Segment Start: Data extracts

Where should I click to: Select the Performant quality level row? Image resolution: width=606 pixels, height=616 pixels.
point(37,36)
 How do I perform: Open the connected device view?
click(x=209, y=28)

Segment End: Data extracts
Segment Start: Data extracts

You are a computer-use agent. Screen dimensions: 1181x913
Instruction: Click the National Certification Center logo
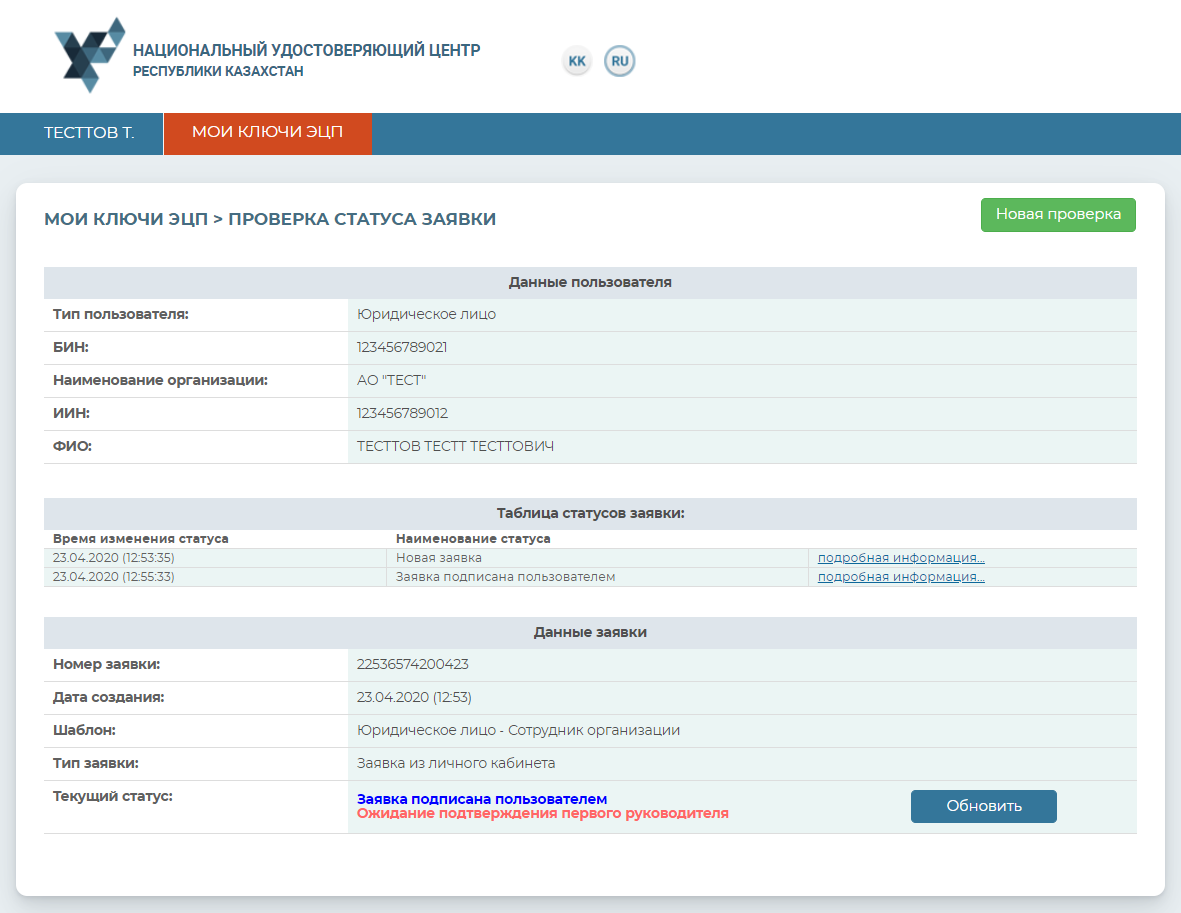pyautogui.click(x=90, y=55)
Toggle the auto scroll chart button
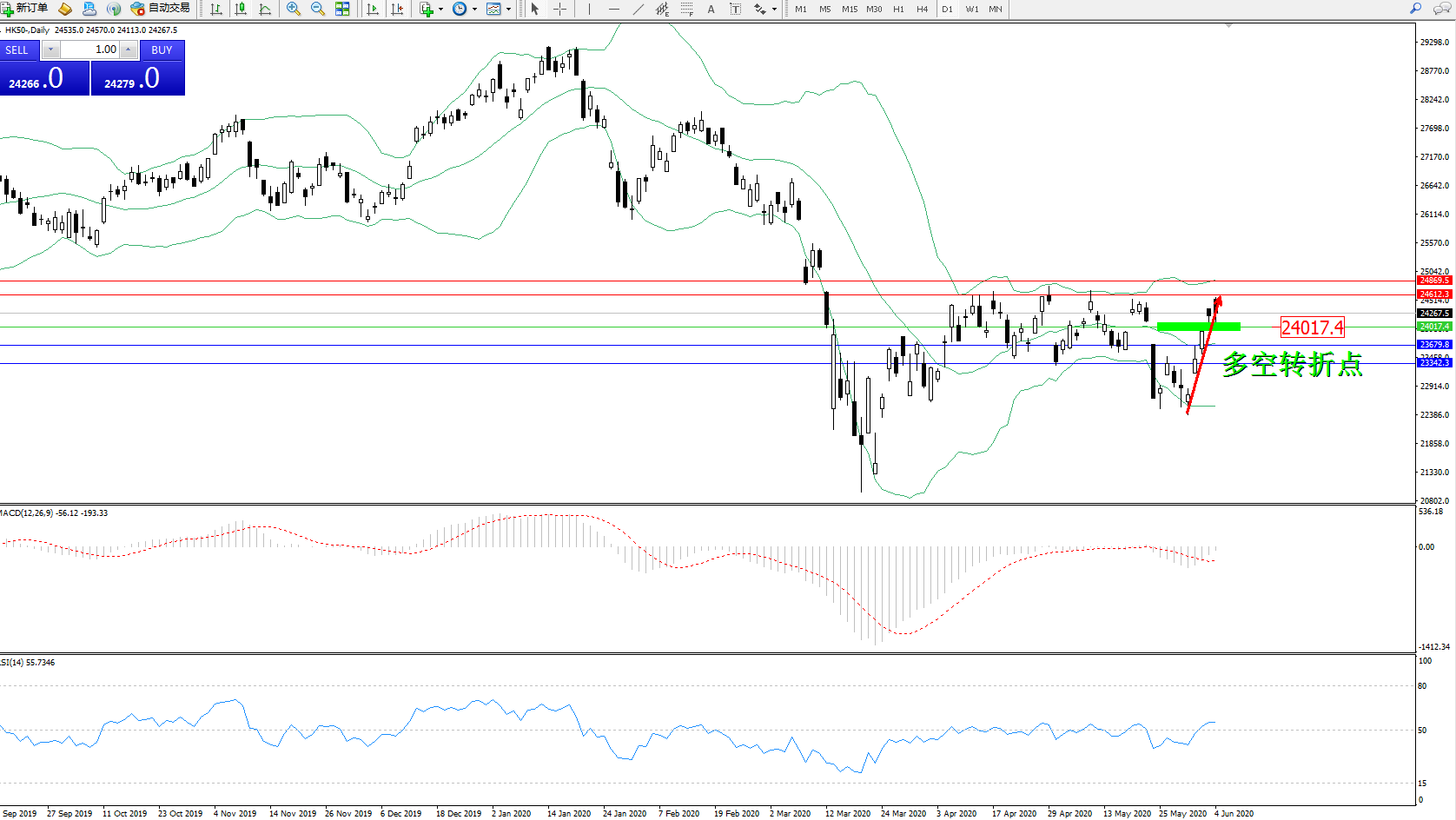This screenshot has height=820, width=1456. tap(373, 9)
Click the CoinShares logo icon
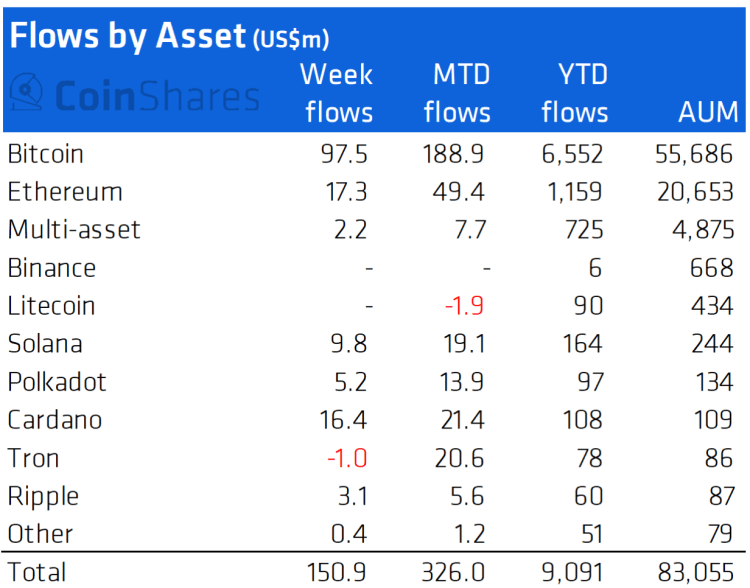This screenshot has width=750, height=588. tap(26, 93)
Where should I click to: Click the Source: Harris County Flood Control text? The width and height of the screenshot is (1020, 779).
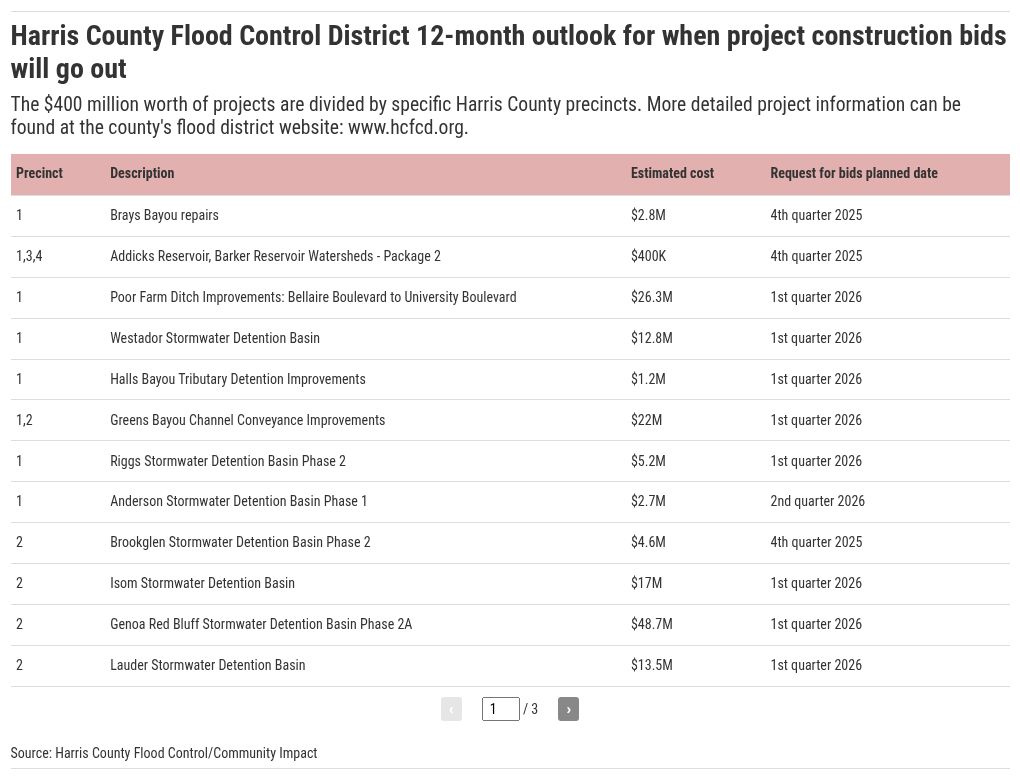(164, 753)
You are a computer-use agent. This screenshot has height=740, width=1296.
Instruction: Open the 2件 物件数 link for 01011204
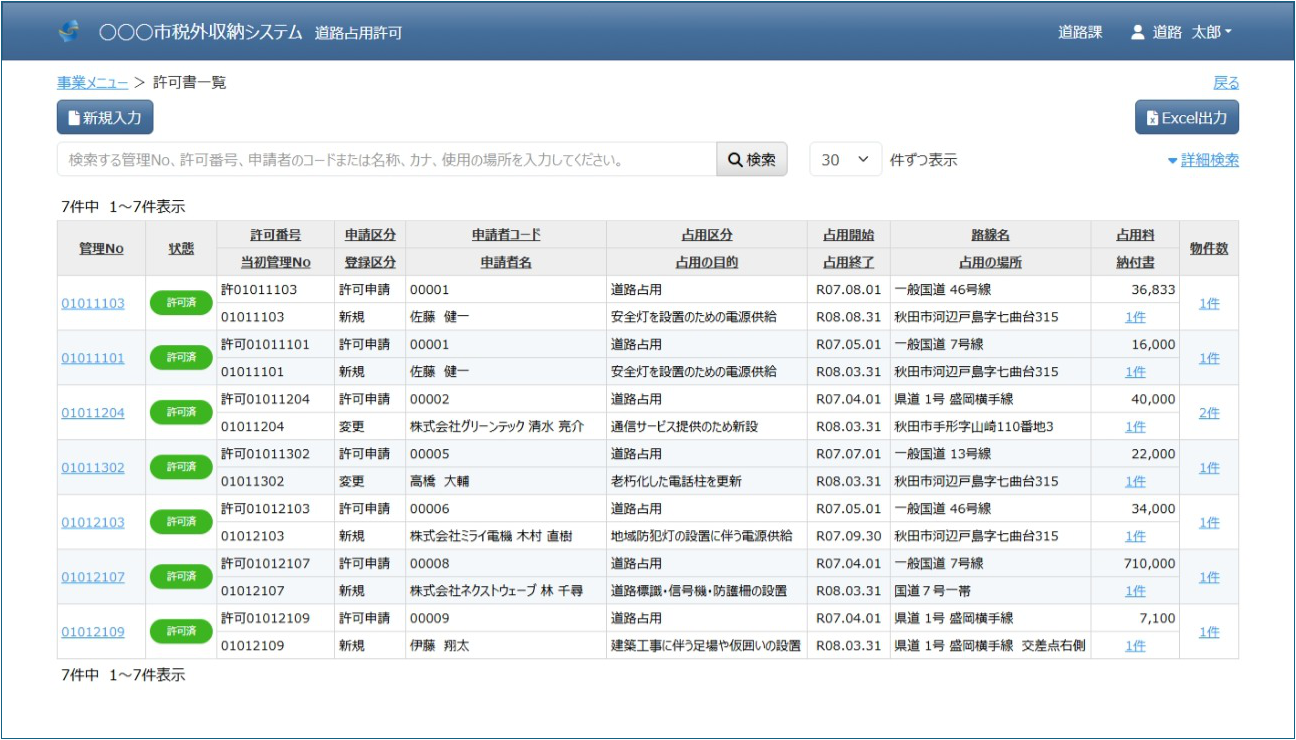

Segment End: Data extracts

» **Task description**: Copy the lines above between the one holding "Toggle the auto scroll chart button" and the one holding "Instruction: Open the", inclusive. Drop the pictures.

» **Answer to this exercise**:
Toggle the auto scroll chart button
This screenshot has height=820, width=1456. tap(373, 9)
Click the CoinShares logo icon
This screenshot has width=750, height=588. tap(26, 93)
Where should I click to: Click the Source: Harris County Flood Control text? The width and height of the screenshot is (1020, 779).
(164, 753)
You are a computer-use agent. This screenshot has height=740, width=1296.
Instruction: Open the 2件 物件数 link for 01011204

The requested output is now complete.